I tell her when we need "power on the left/right" to do a gradual turn or slight course adjustment. Since we have a wider-than-racing shell, we can do "all on the left/right" where we keep the opposite blade flat on the water and pull only on one side. (I have a suspicion we'd tip ourselves over if we did this with a bonafide [REALLY narrow] racing shell.) This allows us to do a pretty sharp turn. Finally, if we're at a stand still, we can do a corkscrew turn in place with her pulling with one hand while I push with the opposite.

Since we are facing towards the back, we have to pull on the side opposite from where I want us to go. The grief comes from my mixing this up and saying "right" when I want to go towards the right. I should be saying "left." In the open water, it's no harm no foul because I realize my goof fairly quickly and we have plenty of room. In the tight confines of our cove, or when we're fast approaching a quiet fisherman, it's a different story.

On the return leg of our trip last Sunday, we're taking a long run straight with the wind in our faces - blowing at the stern of the boat. We're looking to make time back home to finish off the lawn work for liming, fertilizing, and seeding. This stretch involves threading our way between a really small island, a big one, and two points of land. Did I remember to re-iterate that we are facing AWAY from where we're going?

One other tidbit ... I'm about as limber as a decent piece of lumber. One day, in high school gym class, the coach is doing his usual job of humiliating the geek wearing glasses. We're doing some kind of stretching exercises and he keeps calling four eyes an old man because I can't stretch worth a damn. I haven't improved much and, now verging on old fartdom, it's quite a challenge to turn around 90 degrees on the swayback, get a good view of what we're about to run into, and keep up with the stroke.

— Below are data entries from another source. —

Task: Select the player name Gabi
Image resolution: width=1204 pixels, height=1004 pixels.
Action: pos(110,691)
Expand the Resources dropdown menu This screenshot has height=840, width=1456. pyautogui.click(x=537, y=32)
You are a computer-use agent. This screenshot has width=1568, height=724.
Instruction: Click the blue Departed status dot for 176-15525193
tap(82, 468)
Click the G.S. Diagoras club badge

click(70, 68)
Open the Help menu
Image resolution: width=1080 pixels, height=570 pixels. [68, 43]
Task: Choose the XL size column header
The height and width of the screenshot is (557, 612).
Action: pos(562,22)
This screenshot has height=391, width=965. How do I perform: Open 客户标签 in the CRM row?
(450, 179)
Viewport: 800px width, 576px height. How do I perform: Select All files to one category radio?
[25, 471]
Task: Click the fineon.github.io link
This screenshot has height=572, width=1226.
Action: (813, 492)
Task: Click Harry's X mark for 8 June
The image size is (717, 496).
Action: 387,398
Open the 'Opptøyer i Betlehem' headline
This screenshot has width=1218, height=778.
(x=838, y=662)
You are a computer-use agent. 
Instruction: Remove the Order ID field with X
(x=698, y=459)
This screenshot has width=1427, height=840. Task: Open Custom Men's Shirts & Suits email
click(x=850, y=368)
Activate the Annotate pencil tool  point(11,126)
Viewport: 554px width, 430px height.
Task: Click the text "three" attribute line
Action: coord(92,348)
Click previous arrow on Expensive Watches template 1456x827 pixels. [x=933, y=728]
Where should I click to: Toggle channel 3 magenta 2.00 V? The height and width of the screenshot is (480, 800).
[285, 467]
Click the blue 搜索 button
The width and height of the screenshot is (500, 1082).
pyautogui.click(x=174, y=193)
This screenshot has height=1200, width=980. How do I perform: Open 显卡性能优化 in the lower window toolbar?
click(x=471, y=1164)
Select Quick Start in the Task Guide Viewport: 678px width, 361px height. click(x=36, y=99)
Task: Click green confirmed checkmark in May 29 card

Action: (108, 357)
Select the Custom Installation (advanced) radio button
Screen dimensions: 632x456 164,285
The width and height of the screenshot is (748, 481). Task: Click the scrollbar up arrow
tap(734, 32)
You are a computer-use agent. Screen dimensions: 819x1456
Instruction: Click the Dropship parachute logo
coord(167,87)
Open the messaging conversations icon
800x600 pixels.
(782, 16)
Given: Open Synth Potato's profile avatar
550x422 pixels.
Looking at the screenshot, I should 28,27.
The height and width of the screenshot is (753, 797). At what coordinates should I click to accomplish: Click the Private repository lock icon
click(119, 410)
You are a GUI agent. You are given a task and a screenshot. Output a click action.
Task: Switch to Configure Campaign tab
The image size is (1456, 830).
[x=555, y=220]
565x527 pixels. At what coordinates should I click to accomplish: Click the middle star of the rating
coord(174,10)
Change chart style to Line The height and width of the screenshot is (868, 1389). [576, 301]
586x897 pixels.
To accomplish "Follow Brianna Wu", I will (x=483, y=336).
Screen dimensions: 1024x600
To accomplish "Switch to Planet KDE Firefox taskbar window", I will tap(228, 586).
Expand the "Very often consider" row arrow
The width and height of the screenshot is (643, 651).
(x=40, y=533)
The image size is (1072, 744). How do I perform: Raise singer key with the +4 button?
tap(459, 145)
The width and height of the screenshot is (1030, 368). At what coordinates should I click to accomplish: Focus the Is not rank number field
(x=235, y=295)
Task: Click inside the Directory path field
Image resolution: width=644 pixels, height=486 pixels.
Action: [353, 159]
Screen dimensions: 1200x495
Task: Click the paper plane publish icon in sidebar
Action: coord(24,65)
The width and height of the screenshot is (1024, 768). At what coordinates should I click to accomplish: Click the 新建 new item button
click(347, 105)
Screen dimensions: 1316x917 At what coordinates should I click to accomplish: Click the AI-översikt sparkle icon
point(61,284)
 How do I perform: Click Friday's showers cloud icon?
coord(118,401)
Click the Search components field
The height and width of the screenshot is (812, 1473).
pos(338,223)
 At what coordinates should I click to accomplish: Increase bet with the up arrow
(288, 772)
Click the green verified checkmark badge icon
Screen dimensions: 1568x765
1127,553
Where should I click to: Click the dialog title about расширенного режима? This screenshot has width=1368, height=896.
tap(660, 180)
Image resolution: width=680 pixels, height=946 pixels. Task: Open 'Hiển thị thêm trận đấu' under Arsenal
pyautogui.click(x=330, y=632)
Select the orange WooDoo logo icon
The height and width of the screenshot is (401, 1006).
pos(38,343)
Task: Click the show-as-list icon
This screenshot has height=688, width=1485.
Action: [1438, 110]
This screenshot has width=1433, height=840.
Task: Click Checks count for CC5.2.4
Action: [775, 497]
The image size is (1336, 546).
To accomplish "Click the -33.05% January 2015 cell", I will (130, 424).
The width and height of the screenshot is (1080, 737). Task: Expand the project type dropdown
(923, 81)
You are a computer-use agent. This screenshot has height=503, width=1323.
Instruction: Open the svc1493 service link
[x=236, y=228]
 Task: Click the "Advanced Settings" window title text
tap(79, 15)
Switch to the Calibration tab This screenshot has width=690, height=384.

Back to the story ... we're humping it on the way back with a strong wind and I'm trying to thread us between islands on the port side and land on the starboard. I'm twisting one way to get a look on one side then the other for the other side. I call out "power on the right" and we ever so slowly start trending in the direction I want. After awhile, I comment "shooie, why is it taking so long to turn right?" "Argh!!!!" is her response because she's been pulling with her right while I've been pulling with my left.